Two US authorities have agreed to examine the potential need for a federal mechanism – analogous to the one introduced for terrorist insurance after the 9/11 attacks – to address the growing cyber security threat to critical infrastructure. The perceived need to do so speaks to the growing complexity and the connection to this and other risks that governments, companies and societies face today.
The Government Accountability Office (GAO) recommended in a recently published report that the Treasury̵7;s Federal Insurance Office (FIO) and Homeland Security’s Cybersecurity and Infrastructure Security Agency (CISA) take this action. It acknowledges that the FIO and CISA have “taken steps to understand the economic consequences of growing cybersecurity risks” – but these measures have not included the possible need for a federal insurance mechanism.
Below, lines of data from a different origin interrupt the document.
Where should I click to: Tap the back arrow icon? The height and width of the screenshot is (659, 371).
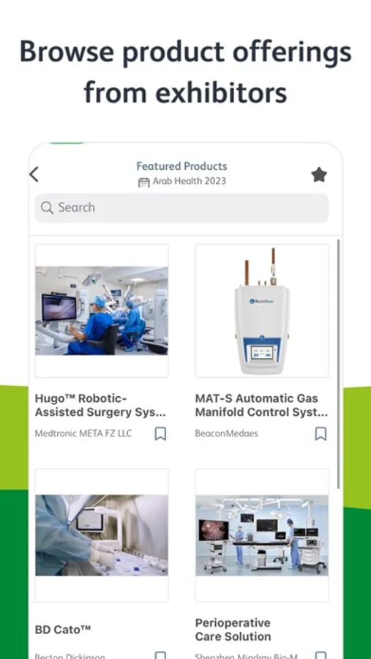coord(34,174)
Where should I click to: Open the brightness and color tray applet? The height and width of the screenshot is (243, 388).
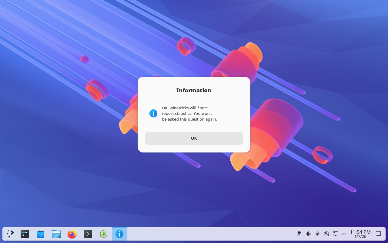pos(317,234)
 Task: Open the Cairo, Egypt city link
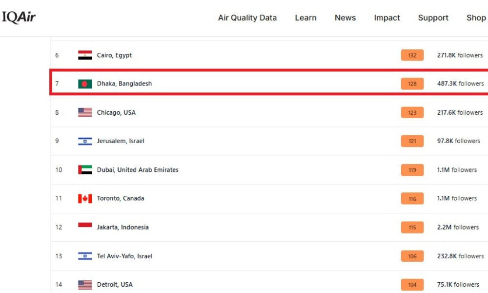click(x=114, y=55)
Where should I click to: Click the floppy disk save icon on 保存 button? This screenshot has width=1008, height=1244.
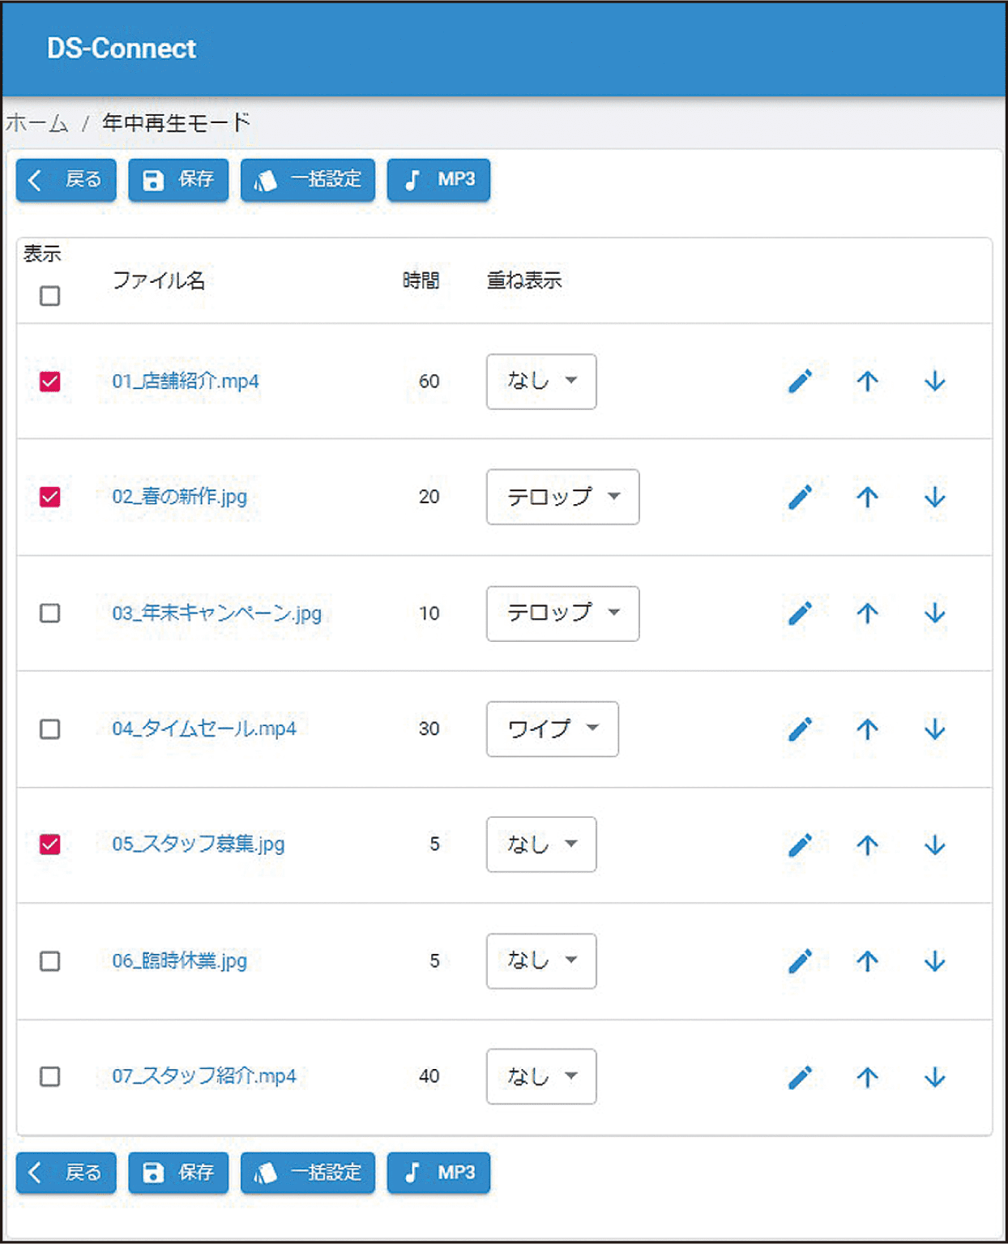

“The Cyber Insurance and Terrorism Risk Insurance Program (TRIP) – the government’s backstop for terrorism losses – are both limited in their ability to cover potentially catastrophic losses from systemic cyberattacks,” the GAO report said. “Cyber insurance can offset the costs of some of the most common cyber risks, such as hacking and ransomware. But private insurance companies have taken steps to limit their potential losses from systemic cyber incidents.”
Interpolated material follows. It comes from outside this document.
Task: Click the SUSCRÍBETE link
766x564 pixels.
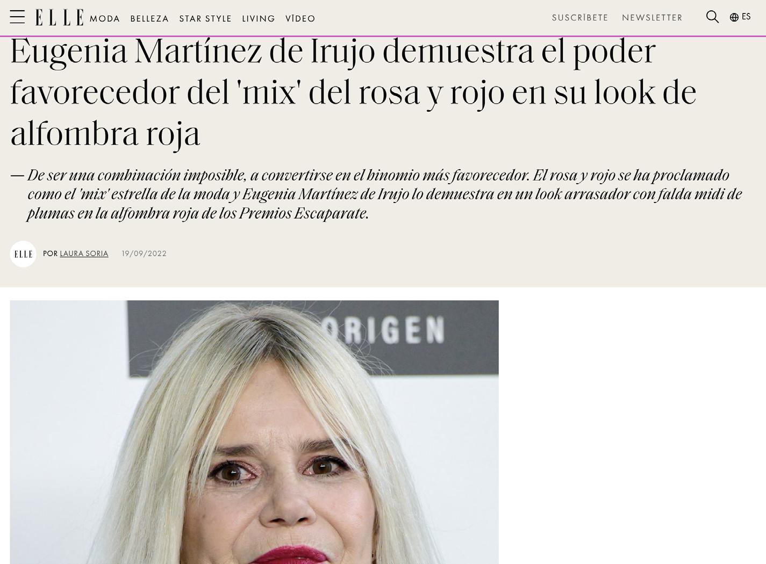Action: (580, 18)

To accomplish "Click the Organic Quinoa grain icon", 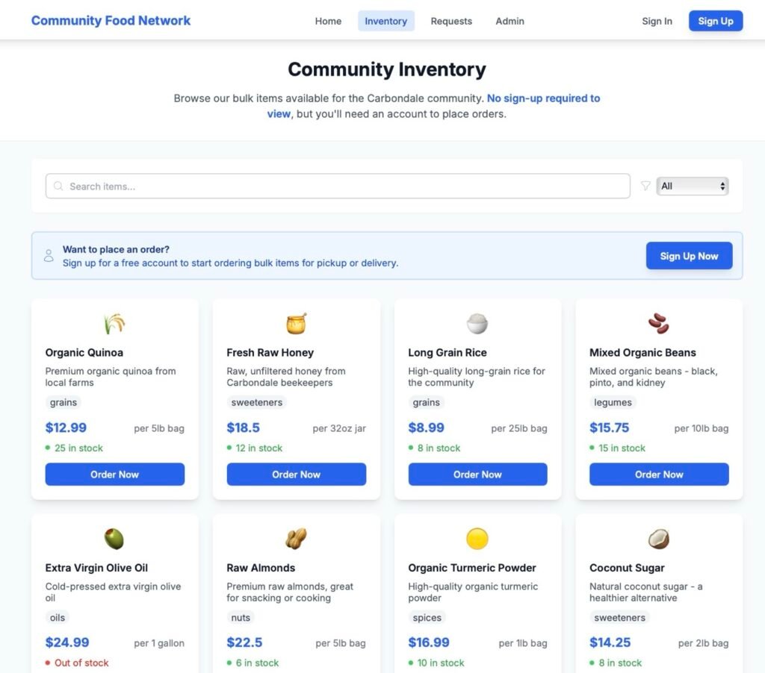I will point(114,324).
Insurance companies exclude coverage for losses from cyber warfare and infrastructure disruptions, the report notes, and cyber attacks may not meet TRIP’s criteria for being certified as terrorism.
As we have previously reported, some in the national security world have compared the US cyber security preparedness today with its preparedness for terrorist attacks before 9/11. Prior to September 11, 2001, terrorist coverage was included in most commercial real estate policies as a “silent” danger – not specifically excluded and therefore covered. Afterwards, the insurance companies began to exclude terrorist acts from the policy, and the US government established the Terrorism Risk Insurance Act (TRIA) to stabilize the market. TRIA created TRIP as a temporary system for shared public and private compensation for certain insured losses as a result of a certified terrorist act.
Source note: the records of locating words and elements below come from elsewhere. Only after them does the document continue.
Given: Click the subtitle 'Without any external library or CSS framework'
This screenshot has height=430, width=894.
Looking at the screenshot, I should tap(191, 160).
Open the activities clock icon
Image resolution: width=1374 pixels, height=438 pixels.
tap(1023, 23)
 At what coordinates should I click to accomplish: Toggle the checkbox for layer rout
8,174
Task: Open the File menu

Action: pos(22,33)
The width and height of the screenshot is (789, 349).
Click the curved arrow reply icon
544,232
Treasury administers the program, which must be re-approved regularly. TRIP has been renewed four times – 2005, 2007, 2015 and 2019 – and the backstop has never been released.
GAO’s recommendation that a similar solution be considered for cyber risk highlights the potential inadequacy of traditional risk transfer products to deal with increasingly complex and costly threats. In addition to terrorism and cyber, we have experienced – and continue to experience – the myriad dangers of the pandemic, with its various effects on the global supply chain, driving behavior, business interruptions and teleworking, as well as the economy. Even if these challenges are mitigated, we will continue to face what is perhaps the most complex risk on the planet: those associated with climate and extreme weather.
One only needs to look as far as Florida, where the insurance market is on the verge of failure when authors of homeowners’ coverage begin to go bankrupt and global reinsurers reassess their appetite to provide capacity in the hurricane-prone, fraud- and litigation-plagued state. Or you can follow the forest fires in recent years; or trends in flood losses, which are increasingly creating problems inland, where the purchase prices for flood insurance tend to be lower than in coastal areas; or insured losses due to severe convective storms, which have increased in parallel with hurricane losses.
Fortunately, many states are taking action – often with partners, including the insurance industry – to anticipate and mitigate such risks. Much is being done, but much work remains to be done to change behaviors, best practices and public guidelines in a way that reduces risks and improves accessibility and affordability of coverage.